The continuing fall in veggie prices again protected us against a sharper than actual jump inflation in the three months to September. Who would of seen that coming? The answer, no one.
In fact the September quarter Consumer Price Index saw a less than expected rise of 0.6% which will not worry the Reserve Bank on bit. And it will make it tough for the ‘rising inflation is a worry’ crowd to continue sprouting their nonsense about the need for rate rises.
In fact if anything the headline figure was a touch on the low side considering the boost from energy prices in the quarter. The annual rate eased to 1.8% in the year to September from 1.9% in 2016-17. That of course is well below the RBA’s target range of 2% to 3% over time.
It also makes you wonder about the bank’s continuing belief that we will see faster wage rises soon.
Some forecasters such as the National Australia Bank have two rate rises in for 2018 – August and November. There won’t be any if the CPI continues round this level for much longer. Sometime in 2019 might be a better target.
The underling weakness in the result was emphasised by a dip in the RBA’s preferred measures – the trimmed mean (0.4% from 0.5% in the June quarter) and the weighted media (0.3% from 0.4%). The annual rate was an average of 1.850%. So don’t be surprised to see some inflationistas yelling ‘rate cut looms’ as a result of this report.

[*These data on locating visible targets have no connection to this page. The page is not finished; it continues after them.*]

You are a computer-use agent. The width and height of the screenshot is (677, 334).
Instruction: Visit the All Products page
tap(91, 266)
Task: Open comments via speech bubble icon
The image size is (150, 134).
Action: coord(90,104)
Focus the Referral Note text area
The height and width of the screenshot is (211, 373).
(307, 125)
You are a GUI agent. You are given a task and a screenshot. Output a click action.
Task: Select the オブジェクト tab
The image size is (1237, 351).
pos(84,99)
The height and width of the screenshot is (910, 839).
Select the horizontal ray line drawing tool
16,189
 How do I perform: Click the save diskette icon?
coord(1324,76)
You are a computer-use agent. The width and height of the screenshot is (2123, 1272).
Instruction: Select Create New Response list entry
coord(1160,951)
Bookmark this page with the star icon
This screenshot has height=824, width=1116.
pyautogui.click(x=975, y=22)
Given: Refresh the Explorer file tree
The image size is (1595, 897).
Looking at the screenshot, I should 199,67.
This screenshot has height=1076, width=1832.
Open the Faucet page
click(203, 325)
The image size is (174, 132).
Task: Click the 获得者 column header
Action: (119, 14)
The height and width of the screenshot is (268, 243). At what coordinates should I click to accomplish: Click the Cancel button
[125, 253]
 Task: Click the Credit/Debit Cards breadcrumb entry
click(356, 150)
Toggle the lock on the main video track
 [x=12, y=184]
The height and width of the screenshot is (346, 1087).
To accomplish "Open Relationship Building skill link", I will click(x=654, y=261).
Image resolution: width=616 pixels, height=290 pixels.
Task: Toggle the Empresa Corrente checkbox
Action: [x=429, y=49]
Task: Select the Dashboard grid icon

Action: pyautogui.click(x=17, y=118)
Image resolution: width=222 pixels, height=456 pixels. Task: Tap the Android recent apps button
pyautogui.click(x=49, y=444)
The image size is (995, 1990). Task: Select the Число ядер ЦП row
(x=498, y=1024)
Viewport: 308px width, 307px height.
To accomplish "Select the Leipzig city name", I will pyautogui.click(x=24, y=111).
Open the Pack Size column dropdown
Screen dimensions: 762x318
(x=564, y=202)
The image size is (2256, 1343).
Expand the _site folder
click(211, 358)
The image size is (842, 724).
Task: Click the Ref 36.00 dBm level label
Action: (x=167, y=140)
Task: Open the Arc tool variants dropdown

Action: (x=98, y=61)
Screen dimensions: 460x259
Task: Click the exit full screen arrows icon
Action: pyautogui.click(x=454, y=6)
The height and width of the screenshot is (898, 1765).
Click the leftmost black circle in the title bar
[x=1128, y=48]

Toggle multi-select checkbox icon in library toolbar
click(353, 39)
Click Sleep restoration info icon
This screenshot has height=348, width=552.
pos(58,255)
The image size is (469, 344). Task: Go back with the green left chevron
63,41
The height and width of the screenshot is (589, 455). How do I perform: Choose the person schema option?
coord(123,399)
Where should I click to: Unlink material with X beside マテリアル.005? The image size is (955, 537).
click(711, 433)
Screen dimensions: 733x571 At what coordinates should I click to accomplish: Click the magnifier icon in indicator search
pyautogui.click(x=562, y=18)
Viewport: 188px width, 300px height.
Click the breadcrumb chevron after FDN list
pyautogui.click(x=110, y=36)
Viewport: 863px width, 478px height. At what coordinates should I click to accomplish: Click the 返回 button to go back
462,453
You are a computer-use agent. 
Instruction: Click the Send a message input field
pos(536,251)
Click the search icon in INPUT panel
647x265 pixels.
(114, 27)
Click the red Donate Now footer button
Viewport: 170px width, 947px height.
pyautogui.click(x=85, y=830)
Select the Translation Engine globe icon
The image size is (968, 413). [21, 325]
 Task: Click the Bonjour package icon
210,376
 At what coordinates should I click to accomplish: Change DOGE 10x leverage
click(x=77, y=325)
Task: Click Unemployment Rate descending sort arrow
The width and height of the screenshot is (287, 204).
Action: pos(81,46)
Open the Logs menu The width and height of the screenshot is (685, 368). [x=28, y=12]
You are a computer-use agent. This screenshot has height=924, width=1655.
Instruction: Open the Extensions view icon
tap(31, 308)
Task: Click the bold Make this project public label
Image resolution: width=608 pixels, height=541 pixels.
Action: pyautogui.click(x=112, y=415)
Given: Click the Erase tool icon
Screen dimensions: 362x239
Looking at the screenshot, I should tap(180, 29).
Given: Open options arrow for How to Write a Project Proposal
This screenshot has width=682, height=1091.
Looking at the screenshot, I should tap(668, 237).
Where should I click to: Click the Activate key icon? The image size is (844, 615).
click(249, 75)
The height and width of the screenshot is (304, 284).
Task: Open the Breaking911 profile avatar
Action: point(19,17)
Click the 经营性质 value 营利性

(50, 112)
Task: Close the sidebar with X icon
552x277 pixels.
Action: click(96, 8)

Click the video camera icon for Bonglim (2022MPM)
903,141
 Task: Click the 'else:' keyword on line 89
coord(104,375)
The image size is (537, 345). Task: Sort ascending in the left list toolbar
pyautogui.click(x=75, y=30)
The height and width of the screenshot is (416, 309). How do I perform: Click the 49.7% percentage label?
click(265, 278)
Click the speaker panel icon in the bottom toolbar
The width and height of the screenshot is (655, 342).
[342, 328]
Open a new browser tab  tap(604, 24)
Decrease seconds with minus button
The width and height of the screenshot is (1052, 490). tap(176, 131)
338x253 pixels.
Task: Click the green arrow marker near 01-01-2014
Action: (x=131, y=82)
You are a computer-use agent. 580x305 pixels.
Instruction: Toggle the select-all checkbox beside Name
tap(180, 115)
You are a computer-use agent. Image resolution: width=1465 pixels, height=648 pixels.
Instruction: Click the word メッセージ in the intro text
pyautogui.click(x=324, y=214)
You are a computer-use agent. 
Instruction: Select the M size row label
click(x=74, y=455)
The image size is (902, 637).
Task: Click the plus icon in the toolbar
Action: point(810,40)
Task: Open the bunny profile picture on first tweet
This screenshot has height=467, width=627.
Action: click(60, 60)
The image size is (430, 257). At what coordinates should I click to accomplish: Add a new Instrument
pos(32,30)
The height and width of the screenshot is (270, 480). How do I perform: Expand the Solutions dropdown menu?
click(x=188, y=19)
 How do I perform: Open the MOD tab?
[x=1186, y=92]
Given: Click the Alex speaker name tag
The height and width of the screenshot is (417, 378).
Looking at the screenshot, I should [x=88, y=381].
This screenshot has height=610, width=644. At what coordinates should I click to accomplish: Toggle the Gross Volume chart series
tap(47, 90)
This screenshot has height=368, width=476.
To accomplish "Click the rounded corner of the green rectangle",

The Australian Bureau of Statistics said the most significant price rises this quarter were electricity (+8.9%), tobacco (+4.1%), international holiday travel and accommodation (+4.1%) and new dwelling purchase by owner-occupiers (+0.8%). These rises are partially offset by falls in vegetables (-10.9%), automotive fuel (-2.3%) and telecommunication equipment and services (-1.5%).
Chief Economist for the ABS, Bruce Hockman, said in yesterday’s release that “Utilities prices rose strongly in the September quarter 2017. The most significant rises relate to electricity and gas prices, with increases in wholesale prices being passed on to consumers. Increases in wholesale prices have been observed across the National Electricity Market (NEM), with the most significant rises this quarter in electricity being observed in Adelaide; Sydney; Canberra and Perth.”
In a note yesterday afternoon AMP Chief Economist, Dr Shane Oliver was sanguine, pointing out “There is no imminent RBA interest rate hike here.”
"Headline and underlying inflation is running below the mid-point of the RBA’s inflation forecasts and this is likely to remain the case for a while yet. Our view remains that the RBA won’t raise interest rates until late next year as it will take a while for a gradual pick-up in economic growth to flow through to stronger wages growth and higher underlying inflation in the economy.
“With the RBA on hold for the next year or so and the Fed on track to hike in December with another three hikes next year the interest rate differential will continue to move against Australia which should result in further weakness in the Australian dollar,” Dr Oliver said.